==== Provided data

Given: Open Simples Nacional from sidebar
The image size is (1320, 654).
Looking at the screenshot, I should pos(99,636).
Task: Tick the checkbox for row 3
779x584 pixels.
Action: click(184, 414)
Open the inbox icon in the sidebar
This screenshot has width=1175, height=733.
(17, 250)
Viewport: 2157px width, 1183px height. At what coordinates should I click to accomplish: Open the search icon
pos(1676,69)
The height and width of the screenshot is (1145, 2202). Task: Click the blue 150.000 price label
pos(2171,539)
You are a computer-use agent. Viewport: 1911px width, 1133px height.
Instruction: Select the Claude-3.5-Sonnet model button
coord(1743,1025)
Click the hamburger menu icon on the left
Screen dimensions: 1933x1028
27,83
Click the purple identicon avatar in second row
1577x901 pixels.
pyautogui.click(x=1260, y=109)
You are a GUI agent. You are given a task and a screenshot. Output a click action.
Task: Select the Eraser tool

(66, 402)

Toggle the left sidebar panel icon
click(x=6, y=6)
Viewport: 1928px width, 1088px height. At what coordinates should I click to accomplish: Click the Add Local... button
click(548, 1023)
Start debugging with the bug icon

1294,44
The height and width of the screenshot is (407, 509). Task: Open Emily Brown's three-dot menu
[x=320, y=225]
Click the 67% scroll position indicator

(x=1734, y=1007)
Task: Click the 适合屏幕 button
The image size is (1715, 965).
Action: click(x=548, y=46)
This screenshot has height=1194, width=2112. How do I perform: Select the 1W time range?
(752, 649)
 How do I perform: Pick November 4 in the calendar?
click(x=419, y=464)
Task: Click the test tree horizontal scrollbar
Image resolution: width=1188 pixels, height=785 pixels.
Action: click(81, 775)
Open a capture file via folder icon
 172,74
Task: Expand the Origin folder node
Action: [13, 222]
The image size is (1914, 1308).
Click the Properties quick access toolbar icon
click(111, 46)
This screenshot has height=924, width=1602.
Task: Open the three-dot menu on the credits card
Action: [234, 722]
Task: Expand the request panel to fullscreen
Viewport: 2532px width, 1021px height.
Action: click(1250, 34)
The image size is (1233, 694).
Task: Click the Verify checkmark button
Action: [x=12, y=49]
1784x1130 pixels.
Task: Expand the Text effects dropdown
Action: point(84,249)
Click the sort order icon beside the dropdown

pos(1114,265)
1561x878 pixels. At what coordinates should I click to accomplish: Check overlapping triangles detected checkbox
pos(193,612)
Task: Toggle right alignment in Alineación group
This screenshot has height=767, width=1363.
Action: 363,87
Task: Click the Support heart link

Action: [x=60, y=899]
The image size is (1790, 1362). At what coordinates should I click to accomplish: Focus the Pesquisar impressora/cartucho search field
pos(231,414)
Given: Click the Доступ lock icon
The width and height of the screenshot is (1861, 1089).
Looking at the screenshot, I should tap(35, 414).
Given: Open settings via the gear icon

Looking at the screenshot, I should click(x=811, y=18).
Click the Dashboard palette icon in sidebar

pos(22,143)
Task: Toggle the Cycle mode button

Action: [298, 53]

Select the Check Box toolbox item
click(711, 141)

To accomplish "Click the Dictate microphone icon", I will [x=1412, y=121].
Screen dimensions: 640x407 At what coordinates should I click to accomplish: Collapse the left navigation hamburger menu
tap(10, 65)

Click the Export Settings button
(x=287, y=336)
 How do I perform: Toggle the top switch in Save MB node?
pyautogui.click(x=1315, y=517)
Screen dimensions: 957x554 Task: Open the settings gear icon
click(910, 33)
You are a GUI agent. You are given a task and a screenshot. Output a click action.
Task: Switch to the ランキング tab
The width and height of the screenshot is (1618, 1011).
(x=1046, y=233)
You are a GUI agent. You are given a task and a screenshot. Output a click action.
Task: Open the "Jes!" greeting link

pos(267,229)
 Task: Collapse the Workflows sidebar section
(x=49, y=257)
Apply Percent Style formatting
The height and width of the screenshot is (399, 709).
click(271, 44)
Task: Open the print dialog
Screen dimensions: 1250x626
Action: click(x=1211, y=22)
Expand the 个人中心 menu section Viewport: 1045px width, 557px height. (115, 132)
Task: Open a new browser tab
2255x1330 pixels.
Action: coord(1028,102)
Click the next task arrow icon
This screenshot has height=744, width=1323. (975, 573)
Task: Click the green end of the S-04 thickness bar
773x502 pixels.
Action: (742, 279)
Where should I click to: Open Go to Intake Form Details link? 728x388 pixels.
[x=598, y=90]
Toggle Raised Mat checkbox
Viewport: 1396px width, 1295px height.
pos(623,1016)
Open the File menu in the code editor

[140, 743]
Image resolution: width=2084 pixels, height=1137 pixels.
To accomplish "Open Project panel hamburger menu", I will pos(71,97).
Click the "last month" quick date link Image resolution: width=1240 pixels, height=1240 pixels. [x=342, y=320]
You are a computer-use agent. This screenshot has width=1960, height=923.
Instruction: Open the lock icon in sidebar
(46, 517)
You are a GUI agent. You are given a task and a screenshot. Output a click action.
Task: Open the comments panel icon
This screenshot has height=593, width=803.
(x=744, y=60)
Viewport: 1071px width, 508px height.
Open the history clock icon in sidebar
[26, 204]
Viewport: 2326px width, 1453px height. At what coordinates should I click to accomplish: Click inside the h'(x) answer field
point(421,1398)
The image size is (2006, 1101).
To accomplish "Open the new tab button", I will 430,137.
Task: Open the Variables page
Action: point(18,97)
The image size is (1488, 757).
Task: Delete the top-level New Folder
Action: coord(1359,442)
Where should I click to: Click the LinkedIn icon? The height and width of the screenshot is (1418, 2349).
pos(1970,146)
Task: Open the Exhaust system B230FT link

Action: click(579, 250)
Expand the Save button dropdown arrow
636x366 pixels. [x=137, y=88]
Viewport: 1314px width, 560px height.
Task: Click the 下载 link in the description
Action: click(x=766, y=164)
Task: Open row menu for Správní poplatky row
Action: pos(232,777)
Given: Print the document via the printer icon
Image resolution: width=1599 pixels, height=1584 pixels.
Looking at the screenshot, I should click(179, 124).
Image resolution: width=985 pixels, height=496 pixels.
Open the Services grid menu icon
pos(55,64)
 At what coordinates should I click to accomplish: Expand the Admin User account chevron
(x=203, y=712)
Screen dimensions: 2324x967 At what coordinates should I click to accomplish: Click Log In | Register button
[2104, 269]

========

▶ Work instruction
Your reply should consist of the records, duplicated exactly.

▶ Final answer
Given: Open Simples Nacional from sidebar
The image size is (1320, 654).
Looking at the screenshot, I should pos(99,636).
Task: Tick the checkbox for row 3
779x584 pixels.
Action: click(184, 414)
Open the inbox icon in the sidebar
This screenshot has width=1175, height=733.
(17, 250)
Viewport: 2157px width, 1183px height. At what coordinates should I click to accomplish: Open the search icon
pos(1676,69)
The height and width of the screenshot is (1145, 2202). Task: Click the blue 150.000 price label
pos(2171,539)
You are a computer-use agent. Viewport: 1911px width, 1133px height.
Instruction: Select the Claude-3.5-Sonnet model button
coord(1743,1025)
Click the hamburger menu icon on the left
Screen dimensions: 1933x1028
27,83
Click the purple identicon avatar in second row
1577x901 pixels.
pyautogui.click(x=1260, y=109)
You are a GUI agent. You are given a task and a screenshot. Output a click action.
Task: Select the Eraser tool

(66, 402)

Toggle the left sidebar panel icon
click(x=6, y=6)
Viewport: 1928px width, 1088px height. At what coordinates should I click to accomplish: Click the Add Local... button
click(548, 1023)
Start debugging with the bug icon

1294,44
The height and width of the screenshot is (407, 509). Task: Open Emily Brown's three-dot menu
[x=320, y=225]
Click the 67% scroll position indicator

(x=1734, y=1007)
Task: Click the 适合屏幕 button
The image size is (1715, 965).
Action: click(x=548, y=46)
This screenshot has height=1194, width=2112. How do I perform: Select the 1W time range?
(752, 649)
 How do I perform: Pick November 4 in the calendar?
click(x=419, y=464)
Task: Click the test tree horizontal scrollbar
Image resolution: width=1188 pixels, height=785 pixels.
Action: click(81, 775)
Open a capture file via folder icon
 172,74
Task: Expand the Origin folder node
Action: [13, 222]
The image size is (1914, 1308).
Click the Properties quick access toolbar icon
click(111, 46)
This screenshot has height=924, width=1602.
Task: Open the three-dot menu on the credits card
Action: [234, 722]
Task: Expand the request panel to fullscreen
Viewport: 2532px width, 1021px height.
Action: click(1250, 34)
The image size is (1233, 694).
Task: Click the Verify checkmark button
Action: [x=12, y=49]
1784x1130 pixels.
Task: Expand the Text effects dropdown
Action: point(84,249)
Click the sort order icon beside the dropdown

pos(1114,265)
1561x878 pixels. At what coordinates should I click to accomplish: Check overlapping triangles detected checkbox
pos(193,612)
Task: Toggle right alignment in Alineación group
This screenshot has height=767, width=1363.
Action: 363,87
Task: Click the Support heart link

Action: [x=60, y=899]
The image size is (1790, 1362). At what coordinates should I click to accomplish: Focus the Pesquisar impressora/cartucho search field
pos(231,414)
Given: Click the Доступ lock icon
The width and height of the screenshot is (1861, 1089).
Looking at the screenshot, I should tap(35, 414).
Given: Open settings via the gear icon

Looking at the screenshot, I should click(x=811, y=18).
Click the Dashboard palette icon in sidebar

pos(22,143)
Task: Toggle the Cycle mode button

Action: [298, 53]

Select the Check Box toolbox item
click(711, 141)

To accomplish "Click the Dictate microphone icon", I will [x=1412, y=121].
Screen dimensions: 640x407 At what coordinates should I click to accomplish: Collapse the left navigation hamburger menu
tap(10, 65)

Click the Export Settings button
(x=287, y=336)
 How do I perform: Toggle the top switch in Save MB node?
pyautogui.click(x=1315, y=517)
Screen dimensions: 957x554 Task: Open the settings gear icon
click(910, 33)
You are a GUI agent. You are given a task and a screenshot. Output a click action.
Task: Switch to the ランキング tab
The width and height of the screenshot is (1618, 1011).
(x=1046, y=233)
You are a GUI agent. You are given a task and a screenshot. Output a click action.
Task: Open the "Jes!" greeting link

pos(267,229)
 Task: Collapse the Workflows sidebar section
(x=49, y=257)
Apply Percent Style formatting
The height and width of the screenshot is (399, 709).
click(271, 44)
Task: Open the print dialog
Screen dimensions: 1250x626
Action: click(x=1211, y=22)
Expand the 个人中心 menu section Viewport: 1045px width, 557px height. (115, 132)
Task: Open a new browser tab
2255x1330 pixels.
Action: coord(1028,102)
Click the next task arrow icon
This screenshot has height=744, width=1323. (975, 573)
Task: Click the green end of the S-04 thickness bar
773x502 pixels.
Action: (742, 279)
Where should I click to: Open Go to Intake Form Details link? 728x388 pixels.
[x=598, y=90]
Toggle Raised Mat checkbox
Viewport: 1396px width, 1295px height.
pos(623,1016)
Open the File menu in the code editor

[140, 743]
Image resolution: width=2084 pixels, height=1137 pixels.
To accomplish "Open Project panel hamburger menu", I will pos(71,97).
Click the "last month" quick date link Image resolution: width=1240 pixels, height=1240 pixels. [x=342, y=320]
You are a computer-use agent. This screenshot has width=1960, height=923.
Instruction: Open the lock icon in sidebar
(46, 517)
You are a GUI agent. You are given a task and a screenshot. Output a click action.
Task: Open the comments panel icon
This screenshot has height=593, width=803.
(x=744, y=60)
Viewport: 1071px width, 508px height.
Open the history clock icon in sidebar
[26, 204]
Viewport: 2326px width, 1453px height. At what coordinates should I click to accomplish: Click inside the h'(x) answer field
point(421,1398)
The image size is (2006, 1101).
To accomplish "Open the new tab button", I will 430,137.
Task: Open the Variables page
Action: point(18,97)
The image size is (1488, 757).
Task: Delete the top-level New Folder
Action: coord(1359,442)
Where should I click to: Click the LinkedIn icon? The height and width of the screenshot is (1418, 2349).
pos(1970,146)
Task: Open the Exhaust system B230FT link

Action: click(579, 250)
Expand the Save button dropdown arrow
636x366 pixels. [x=137, y=88]
Viewport: 1314px width, 560px height.
Task: Click the 下载 link in the description
Action: click(x=766, y=164)
Task: Open row menu for Správní poplatky row
Action: pos(232,777)
Given: Print the document via the printer icon
Image resolution: width=1599 pixels, height=1584 pixels.
Looking at the screenshot, I should click(179, 124).
Image resolution: width=985 pixels, height=496 pixels.
Open the Services grid menu icon
pos(55,64)
 At what coordinates should I click to accomplish: Expand the Admin User account chevron
(x=203, y=712)
Screen dimensions: 2324x967 At what coordinates should I click to accomplish: Click Log In | Register button
[2104, 269]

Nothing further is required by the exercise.